Fig. 1 Aphids
When it comes to roses, the peak of flowering in our area is now. During this time, plants have large leaves; the flowers are huge; and their colors are intense. The weather is optimum for plant growth and even for pests. As a general rule, I do not use pesticide in my garden. We live or move around so close to the plants in my yard, that I'd rather have them look a little bit damaged and disease-infected than having to inhale the fumes of chemicals when I smell their flowers. Pest and diseases attack my plants but since I am not selling the flowers, I don't mind that they show signs of pest damage. I have tried some practical solutions to the problems that may not necessarily eradicate but slow down the spread of the pests.
Young and succulent parts of roses are often very appealing to aphids (Fig. 1). Early in the spring, a thick blanket of aphids is a common sight on the basal part of flower buds. Although, there might be varieties that are more resistant or less attractive to aphids than some, I still have not seen a rose that has not been infested by the pest.
1. Feed the finches; they eat aphids in between meals of seeds.
2. Buy and release lady bugs in the garden; they are voracious aphid eaters.
3. Blast off the aphids with water.
4. Regulate nitrogen application. Too much nitrogen coupled with excessive water result in fast growing tissues of plants. Such plant tissues are soft and loved by tiny sucking insects.
Fig. 2 Powdery mildew (Sphaerotheca pannosa)
Fig. 2a Powdery mildew and aphids on flower buds.
Powdery mildew always starts as spots of scattered powder on the leaves (Fig. 2 and Fig. 2a). As favorable conditions persist, the powdery spots increase coverage. Roses that are well watered and growing in a shadier part of the garden tend to be more susceptible to powdery mildew. In shady areas, leaf surfaces take longer time to get dry that those that are exposed to sunlight. Most fungi thrive on moist spaces. The spores can be carried by air from one vulnerable leaf to the other.
1. Avoid watering the leaves of plants.
(This conflicts with my recommended solution for aphids but there's a remedy for that: hose off the aphids in the morning so that the leaves can get dry quickly.)
2. Prune infected branches to prevent further spread of the disease.
3. Treat pruners and clippers with a bleach solution.
4. Remove all fallen old leaves from under the rose bushes.
5. Spray a mixture of baking soda (1tsp) and dishwashing soap (2 tsp) and water (1 cup).
Fig. 3 Black spots (Diplocarpon rosae)
Black spots are really ugly (Fig. 3). They start are dark spots on leaf surfaces and eventually the surrounding areas turn chlorotic (yellowish). Early in the spring when the temperatures are cooler (>75 degrees F) and precipitation is at its peak (here in our area) black spots are prevalent. They also appear later in the year when the weather gets dry. It appears to me that roses that are water stressed are vulnerable to infection.

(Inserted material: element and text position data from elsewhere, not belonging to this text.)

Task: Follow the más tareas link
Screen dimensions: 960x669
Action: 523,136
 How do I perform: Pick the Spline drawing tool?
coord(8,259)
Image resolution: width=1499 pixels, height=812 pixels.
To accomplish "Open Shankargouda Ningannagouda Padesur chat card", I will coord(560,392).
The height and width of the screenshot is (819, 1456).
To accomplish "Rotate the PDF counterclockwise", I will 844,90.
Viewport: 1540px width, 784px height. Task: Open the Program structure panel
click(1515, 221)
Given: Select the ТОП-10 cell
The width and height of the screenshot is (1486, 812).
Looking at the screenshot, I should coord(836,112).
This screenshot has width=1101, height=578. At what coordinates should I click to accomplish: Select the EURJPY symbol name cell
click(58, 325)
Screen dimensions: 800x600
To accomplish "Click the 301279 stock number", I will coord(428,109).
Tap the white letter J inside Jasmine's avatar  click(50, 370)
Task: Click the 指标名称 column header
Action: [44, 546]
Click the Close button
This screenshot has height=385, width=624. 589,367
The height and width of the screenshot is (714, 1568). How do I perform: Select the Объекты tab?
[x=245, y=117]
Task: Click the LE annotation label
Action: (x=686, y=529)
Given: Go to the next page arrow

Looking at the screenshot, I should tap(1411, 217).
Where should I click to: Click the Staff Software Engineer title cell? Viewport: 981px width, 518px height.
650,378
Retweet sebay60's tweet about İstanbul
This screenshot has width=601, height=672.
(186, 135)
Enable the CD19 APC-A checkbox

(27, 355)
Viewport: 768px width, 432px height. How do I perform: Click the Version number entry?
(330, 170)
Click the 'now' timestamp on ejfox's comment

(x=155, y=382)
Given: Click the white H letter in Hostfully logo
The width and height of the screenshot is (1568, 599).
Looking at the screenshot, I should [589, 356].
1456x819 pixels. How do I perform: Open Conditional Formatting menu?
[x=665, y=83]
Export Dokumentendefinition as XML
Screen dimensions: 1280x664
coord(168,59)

Just like powdery mildew, black spot is a fungal diseases .Again, those plants in the shade are more prone to infection because they leaves takes longer to dry up allowing time for the pathogen to grow. Infected leaves drop off and sometimes roses get denuded.
1. Avoid watering the foliage of the roses.
2. Clean underneath the plants from fallen leaves because they are likely to be carrying the pathogen.
3. Remove all obviously infected leaves.
4. If you are not very emotional- discard varieties that are susceptible to black spots and replace them with resistant varieties.
There are fungicides and insecticides that are recommended for these pests but as I have said earlier - I deliberately avoid using them as a personal preference.
For more information:
Black spots: http://umaine.edu/ipm/ipddl/publications/5097e/
Powdery Mildew : http://www.ipm.ucdavis.edu/PMG/PESTNOTES/pn7493.html
Pests will always be a part of gardening; gardeners have to set their personal tolerance level and adjust management techniques accordingly.